Boris Johnson had ‘wrong skill set’ to lead during Covid, top aide tells inquiry

Lee Cain arriving at inquiry hearing on Tuesday morning
Lee Cain arriving at the Covid inquiry hearing on Tuesday morning. Photograph: Tayfun Salcı/Zuma Press Wire/Shutterstock

Boris Johnson had the wrong “skill set” to lead the country through the pandemic, leaving his senior aides “exhausted” by constantly changing his mind on crucial decisions, the UK Covid inquiry has heard.

Lee Cain, the former Downing Street director of communications, told the inquiry the severity of the crisis required firm and constant leadership, which the former prime minister was unable to provide.

The former senior aide described Johnson’s words at a press conference in spring 2020 as “unhelpful” when the prime minister indicated that the UK could get the Covid virus under control within 12 weeks as it “set a very unrealistic expectation of where the nation needed to be at that point”.

Asked by the inquiry’s lawyer whether he agreed with WhatsApp messages from Dominic Cummings, the former top No 10 aide, that suggested that Johnson might not be up to the job, Cain said: “I think that’s quite a strong thing to say.

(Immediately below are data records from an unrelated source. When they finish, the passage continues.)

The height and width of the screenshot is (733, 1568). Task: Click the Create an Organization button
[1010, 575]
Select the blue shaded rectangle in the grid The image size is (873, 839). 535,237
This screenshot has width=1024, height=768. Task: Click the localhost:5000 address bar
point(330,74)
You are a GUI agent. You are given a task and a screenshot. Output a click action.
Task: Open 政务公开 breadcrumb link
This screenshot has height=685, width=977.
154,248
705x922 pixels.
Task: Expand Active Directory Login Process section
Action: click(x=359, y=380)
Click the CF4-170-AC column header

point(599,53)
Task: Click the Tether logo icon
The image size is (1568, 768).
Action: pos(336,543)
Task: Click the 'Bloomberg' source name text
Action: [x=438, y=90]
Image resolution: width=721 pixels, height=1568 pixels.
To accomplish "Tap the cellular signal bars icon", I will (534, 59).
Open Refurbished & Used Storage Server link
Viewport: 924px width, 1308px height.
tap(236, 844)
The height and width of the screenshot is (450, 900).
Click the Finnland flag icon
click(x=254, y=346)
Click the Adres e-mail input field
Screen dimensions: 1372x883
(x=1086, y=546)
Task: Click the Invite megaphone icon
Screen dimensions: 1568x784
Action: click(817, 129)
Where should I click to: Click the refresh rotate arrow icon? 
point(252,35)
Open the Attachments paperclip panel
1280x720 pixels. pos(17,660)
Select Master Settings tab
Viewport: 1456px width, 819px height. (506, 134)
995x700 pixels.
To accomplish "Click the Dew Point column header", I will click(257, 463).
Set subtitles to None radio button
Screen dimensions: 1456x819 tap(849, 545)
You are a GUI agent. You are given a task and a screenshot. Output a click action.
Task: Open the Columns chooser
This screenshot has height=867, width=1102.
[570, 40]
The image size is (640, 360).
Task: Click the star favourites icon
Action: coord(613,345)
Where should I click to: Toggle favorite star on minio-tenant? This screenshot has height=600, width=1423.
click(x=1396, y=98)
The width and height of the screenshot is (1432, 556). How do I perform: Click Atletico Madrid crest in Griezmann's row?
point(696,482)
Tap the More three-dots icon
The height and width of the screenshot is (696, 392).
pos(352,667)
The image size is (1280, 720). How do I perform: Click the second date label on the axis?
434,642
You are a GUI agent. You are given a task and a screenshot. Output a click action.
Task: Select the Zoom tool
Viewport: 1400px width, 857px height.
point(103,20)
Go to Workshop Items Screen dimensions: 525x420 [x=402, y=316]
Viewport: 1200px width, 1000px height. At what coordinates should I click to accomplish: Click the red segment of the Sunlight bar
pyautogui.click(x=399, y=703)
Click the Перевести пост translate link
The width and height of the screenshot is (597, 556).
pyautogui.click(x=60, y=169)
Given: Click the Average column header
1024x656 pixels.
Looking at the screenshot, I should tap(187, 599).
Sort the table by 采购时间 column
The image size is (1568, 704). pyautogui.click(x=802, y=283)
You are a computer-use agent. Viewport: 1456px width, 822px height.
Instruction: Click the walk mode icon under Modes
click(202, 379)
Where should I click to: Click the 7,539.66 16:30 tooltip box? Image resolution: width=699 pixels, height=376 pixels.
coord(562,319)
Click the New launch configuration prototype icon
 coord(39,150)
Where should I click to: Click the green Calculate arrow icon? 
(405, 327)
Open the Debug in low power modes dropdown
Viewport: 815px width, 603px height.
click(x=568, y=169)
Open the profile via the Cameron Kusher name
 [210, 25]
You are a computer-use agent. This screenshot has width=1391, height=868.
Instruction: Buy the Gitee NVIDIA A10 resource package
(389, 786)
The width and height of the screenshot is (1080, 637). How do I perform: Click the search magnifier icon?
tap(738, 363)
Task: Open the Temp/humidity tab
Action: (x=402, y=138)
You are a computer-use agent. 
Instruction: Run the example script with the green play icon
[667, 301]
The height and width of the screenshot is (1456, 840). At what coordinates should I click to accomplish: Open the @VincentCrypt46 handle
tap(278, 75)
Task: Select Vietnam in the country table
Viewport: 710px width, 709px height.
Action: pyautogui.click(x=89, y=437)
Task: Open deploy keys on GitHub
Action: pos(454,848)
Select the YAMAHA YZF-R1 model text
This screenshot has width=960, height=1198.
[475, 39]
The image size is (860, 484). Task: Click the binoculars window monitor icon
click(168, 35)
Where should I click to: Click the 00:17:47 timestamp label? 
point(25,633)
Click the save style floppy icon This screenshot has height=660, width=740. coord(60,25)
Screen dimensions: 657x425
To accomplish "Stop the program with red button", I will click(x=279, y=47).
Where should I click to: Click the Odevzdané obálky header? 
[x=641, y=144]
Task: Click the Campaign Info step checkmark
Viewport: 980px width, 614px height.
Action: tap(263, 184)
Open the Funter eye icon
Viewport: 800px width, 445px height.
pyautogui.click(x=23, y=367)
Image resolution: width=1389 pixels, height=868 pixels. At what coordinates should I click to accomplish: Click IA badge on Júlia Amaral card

“I think what will probably be clear in Covid, it was the wrong crisis for this prime minister’s skillset. Which is different, I think, from not potentially being up for the job of prime minister.”

He added: “He’s somebody who would often delay making decisions. He would often seek counsel from multiple sources and change his mind on issues. Sometimes in politics that can be a great strength …

“If you look at something like Covid, you need quick decisions and you need people to hold the course and have the strength of mind to do that over a sustained period of time and not constantly unpick things … I felt it was the wrong challenge for him mostly.”

Cain said that while it was “understandable” that Johnson had “oscillated” between locking down the country and other policy options, those moment of indecision seriously impacted on the pace of the government’s reaction – and that his approach was “more difficult to defend” later in the pandemic.

However, Cain defended the 10-day gap between agreeing that the country should lock down on 14 March 2020 and it happening, despite being challenged by the inquiry chair Baroness Hallett, who told him she found his comments “curious”.

“It’s longer than you would like but important to emphasise the amount of things that had to be done and the amount of people we had to take with us to deliver a nationwide lockdown. From my understanding, that’s government moving at tremendous speed,” he said.

In WhatsApp exchanges seen by the inquiry, sent in March 2020, Cummings complained that Johnson was in “Jaws mode”, predicting that it was “only a matter of time” before his “babbling” exposed the fact he did not know what to say to the media, while Cain had said that he was “exhausted” by the former prime minister.

“Anyone that’s worked with the prime minister for a period of time will become exhausted with him,” Cain told the inquiry. “Sometimes he quite challenging character to work with, just because he will oscillate, he will take a decision from the last person in the room.”